How can you analyze all data? That is to say, how can you analyze all data as of this moment?
Hadoop is the de facto standard for storing and analyzing a lot of data, a lot, but how is it stored? How is it analyzed? First, it’s imported, as a batch. Next, it’s processed, as a batch. The key word? Batch. While a batch of data is being imported or processed, data continues to be generated. If data is imported once a day, data in Hadoop is incomplete. It’s missing a day of data. If processing requires an hour, the results are incomplete. The input was missing an hour of data.
What if analysis must include data generated in the last minute?
Lambda Architecture, defined by Nathan Marz, creator of Storm — a stream processor.
What if data is processed a continuous stream of data? When data is generated, it’s processed, before it’s stored. Now, analysis can include data generated in last second, the last minute, or the last hour by processing the incoming data, not all data.
If you can combine processed data in Hadoop with processed data from a stream processor, you can analyze all data generated as of this moment.
A distributed messaging system (Kafka, JMS, or AMQP) is ideal for ingesting data at high throughput, low latency.
Stream Processing (Speed Layer)
A distributed stream processing system (Storm, Spark Streaming) is ideal for analyzing incoming data in real-time. While Storm processes individual data, Spark Streaming processes mini-batches of data.
Hadoop (Batch Layer)
Hadoop stores batches of raw data and processing them with MapReduce / Pig or Spark.
A distributed database is ideal for storing processed data generated by the stream processor. A stream processor stores neither the raw data nor the processed data. It does not store data. The database must be able to meet the high throughput, low latency requirements of the stream processor so it does not become the bottleneck.
Application (Serving Layer)
An application queries the processed data in both Hadoop and the database to create a complete view of the results. The application may query Couchbase Server with SQL (via N1QL) and / or views, and Hadoop with Hive or Impala / Drill.
If the idea is to query processed data, batch and streaming, why not store all processed data in the database so it's the serving layer?
There are two options: store processed data in Hadoop and export it to the database or store the processed data in the database.
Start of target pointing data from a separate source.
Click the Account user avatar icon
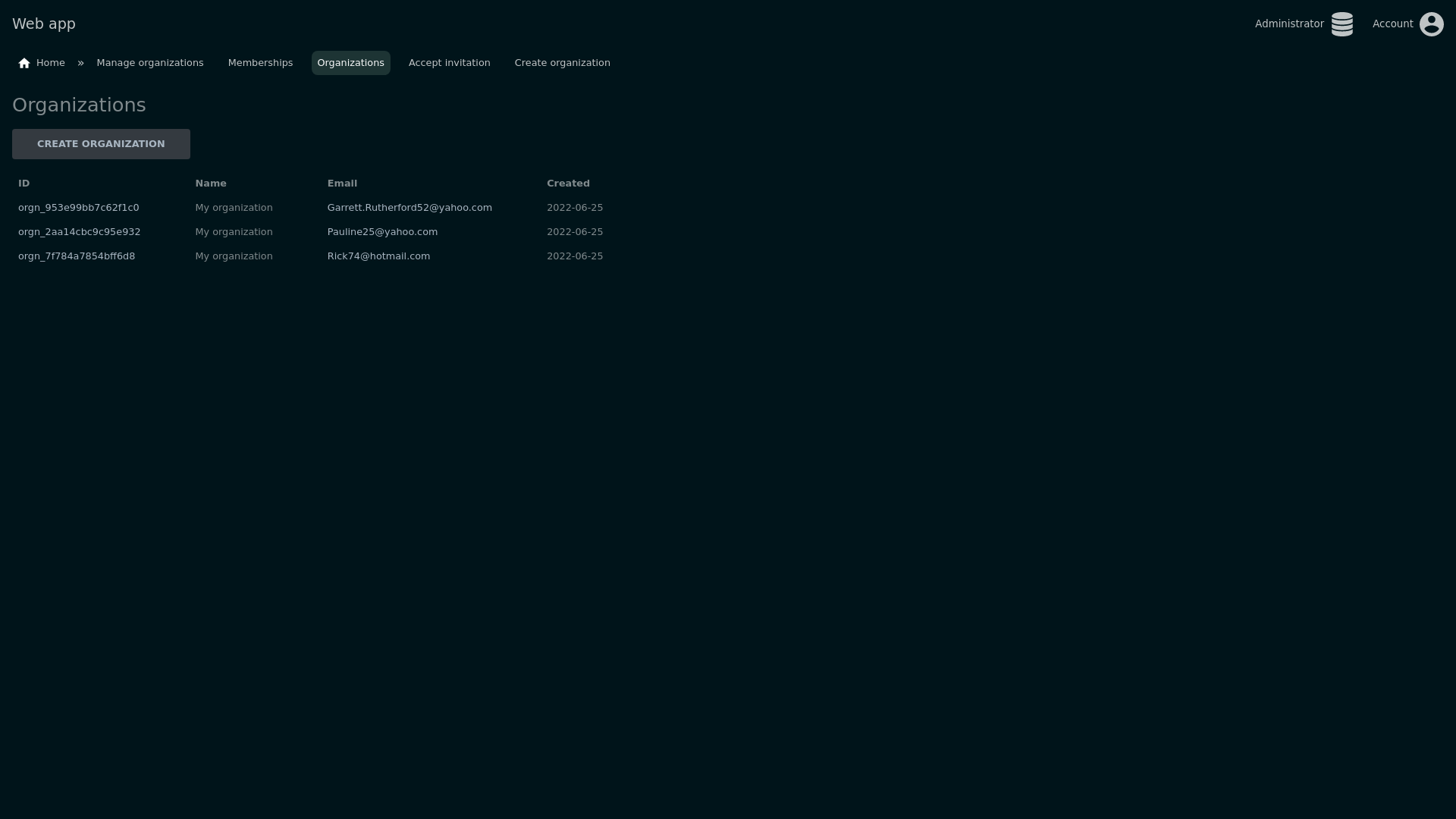1456x819 pixels. click(x=1431, y=24)
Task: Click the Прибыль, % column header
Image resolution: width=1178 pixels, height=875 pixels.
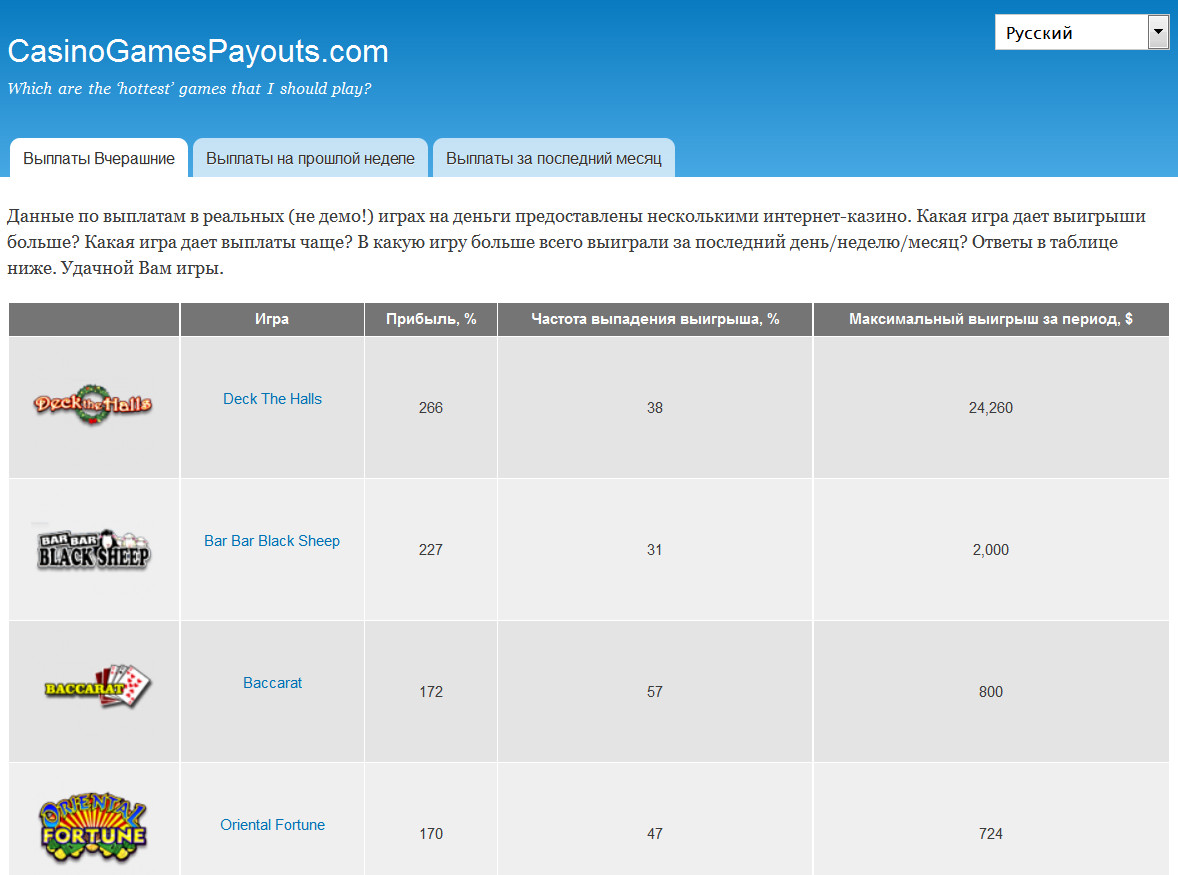Action: click(x=431, y=318)
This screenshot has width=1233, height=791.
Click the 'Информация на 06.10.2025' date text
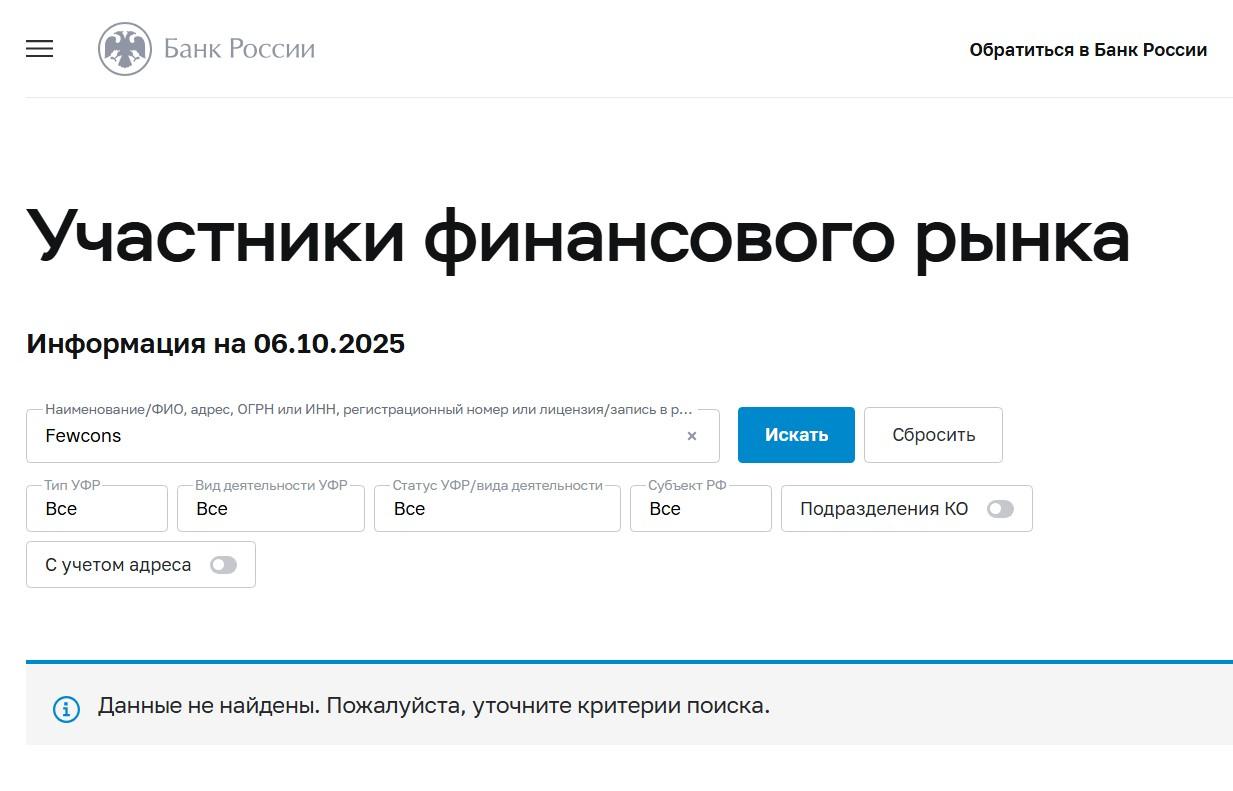pyautogui.click(x=215, y=344)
The data can be exported from Hadoop to Couchbase Server with a plugin for Sqoop.
With Couchbase Server, processed data can be accessed with a key/value API or queried with SQL (via N1QL). In addition, processed data can be further processed and queried with views. Views are implemented with map/reduce to sort, filter, and aggregate data but leverage incremental updates.
Hadoop is required. While it's possible to deploy Spark without Hadoop, distributions from Cloudera, Hortonworks, and MapR include it. Hadoop stores a lot raw data, Spark processes it, and data locality is important. In addition, Hadoop is more than Spark. It includes MapReduce and Pig. It includes Hive. Cloudera Enterprise includes Impala, Hortonworks Data Platform includes Tez, and MapR includes Drill.
Despite what a NoSQL vendor may imply, I'm looking at you DataStax, both Hadoop and NoSQL are required. A NoSQL database can't replace Hadoop by integrating with Spark.